Australians who had resigned themselves to being gracious hosts, rather than eager participants, went over the top, as can happen there in the context of sport. Especially when the rival team is England, Australia's despised colonial parent.
Rugby and its attendant culture of singing and drinking is a taste that America has been slow to acquire. Only the Olympics and soccer's World Cup are more popular globally than the rugby championships.
At first glance, the sport has a passing resemblance to gridiron football in the sense of the size of the participants and the mayhem inflicted, the main difference being that the ball has to be passed backward for a team to advance. The game's supporters will say that the difference between rugby and football is the difference between chess and checkers. The neutral observer would wonder at a sport that has 92 separate laws governing a single aspect of play, the line-out, which is how the game is restarted after the ball is kicked out of bounds.
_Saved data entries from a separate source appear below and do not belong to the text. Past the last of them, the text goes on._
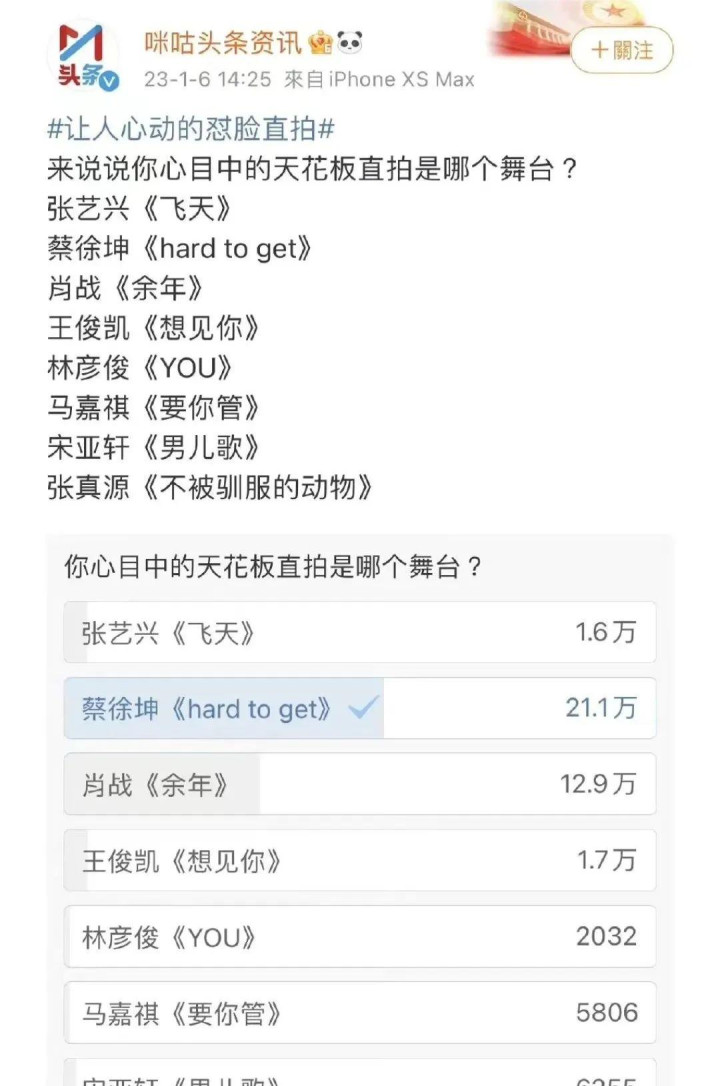Follow the account with +關注 button
Viewport: 720px width, 1086px height.
pyautogui.click(x=622, y=50)
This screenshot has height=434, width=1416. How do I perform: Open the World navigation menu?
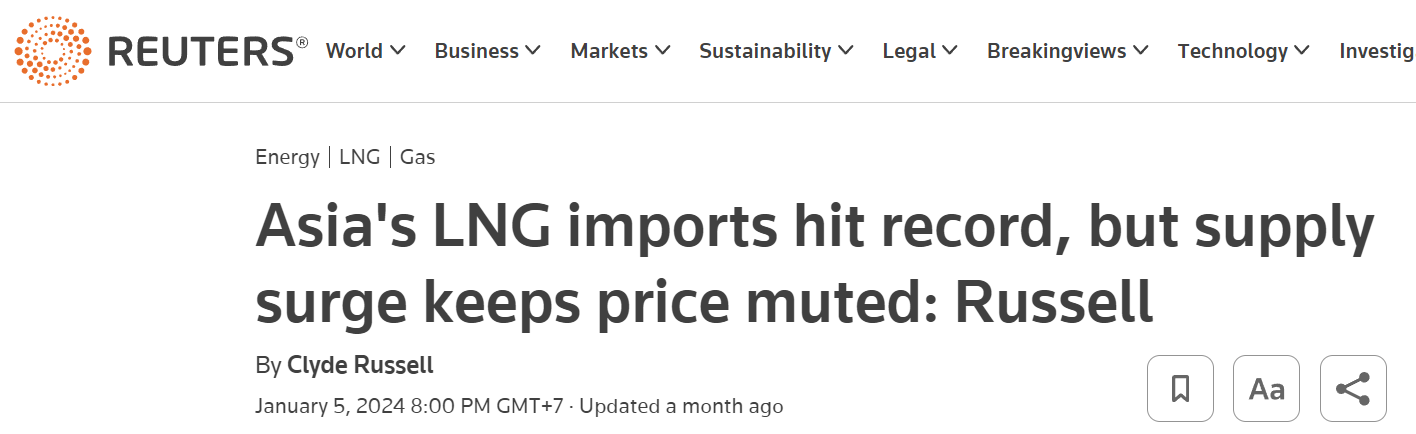tap(355, 51)

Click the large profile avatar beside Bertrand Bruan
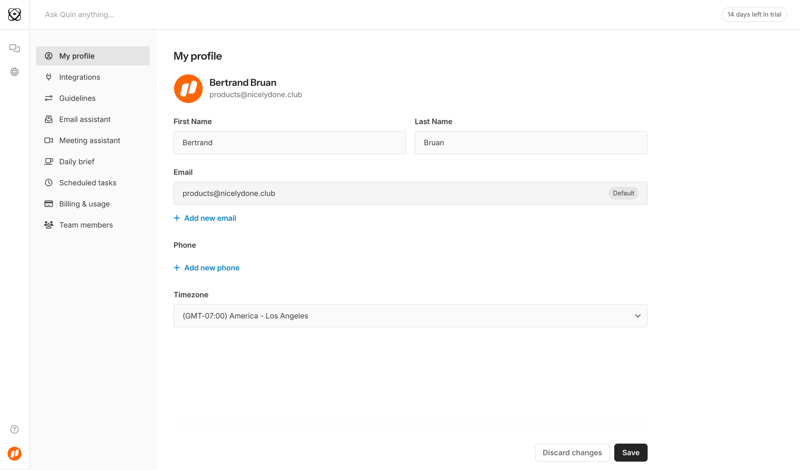188,88
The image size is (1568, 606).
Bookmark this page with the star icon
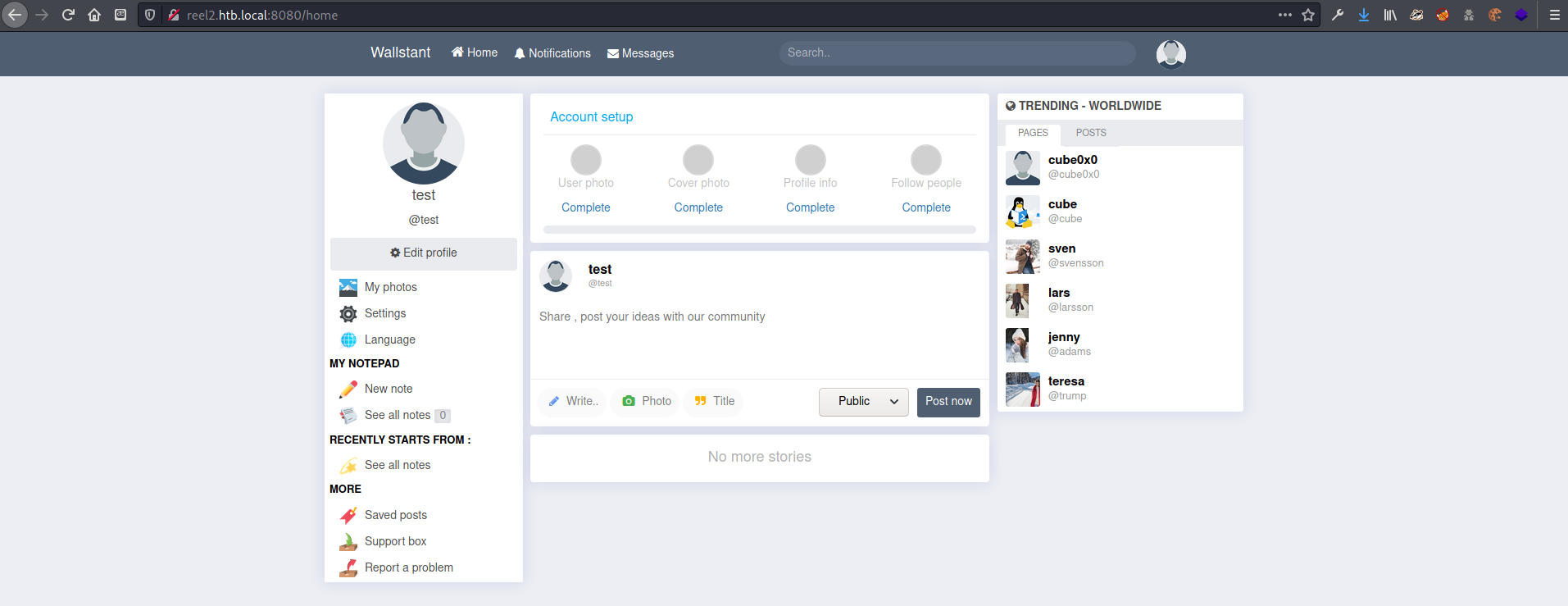(x=1308, y=15)
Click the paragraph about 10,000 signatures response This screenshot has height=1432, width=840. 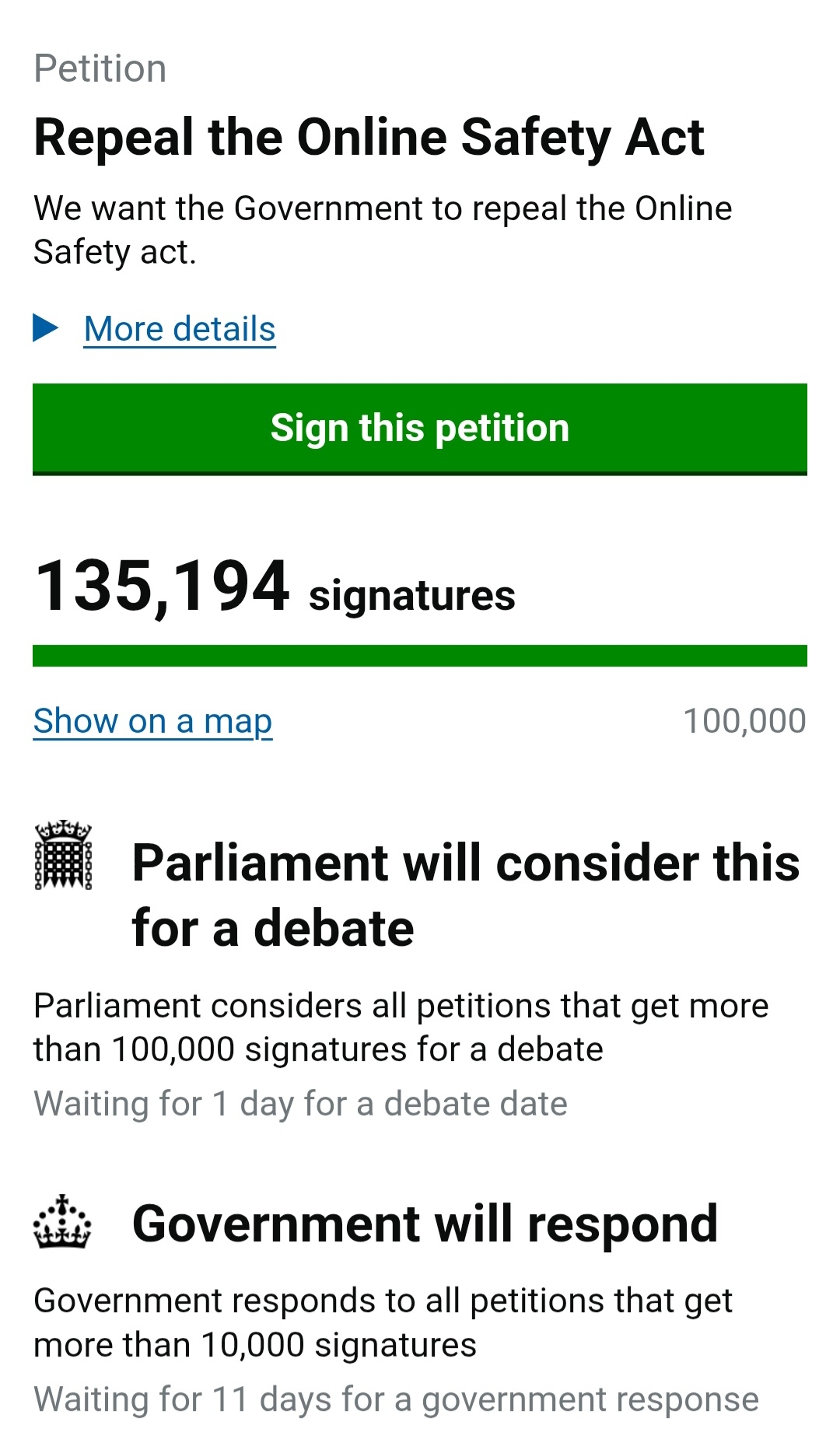(383, 1322)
Rugby turned professional in 1995, a reaction to a threatened split within the sport as Rupert Murdoch lavished tens of millions of dollars for broadcasting rights. The U.S. missed that gravy train, and the sport here, played at the college and club level, remains largely amateur.
Unlike the 2000 Summer Olympics, the last big sporting event from Australia, the World Cup, held every four years and last won by Australia, has been a TV orphan in America. The U.S. broadcasting rights are held by Setanta, an English satellite company. The cost for any bar wanting to access the signal for the five-week duration of the Cup was $100,000.
Three Los Angeles-area bars -- in Van Nuys, Santa Monica and Costa Mesa -- decided to take the risk in order to show the games live, usually between 9 p.m. and 3 a.m. The World Cup semifinals and final have also been made available on pay per view, at $25.
So it was that at 6 a.m. one Friday last month, a group of devotees sat down at the Springbok Bar in Van Nuys; Australians, South Africans and a lone, displaced Englishman, to watch the opening match of the tournament between Australia and Argentina. One of the Australians carried his baby son with him. During a break in the play, he had his picture taken, holding his son in front of the big screen; there, but not quite there.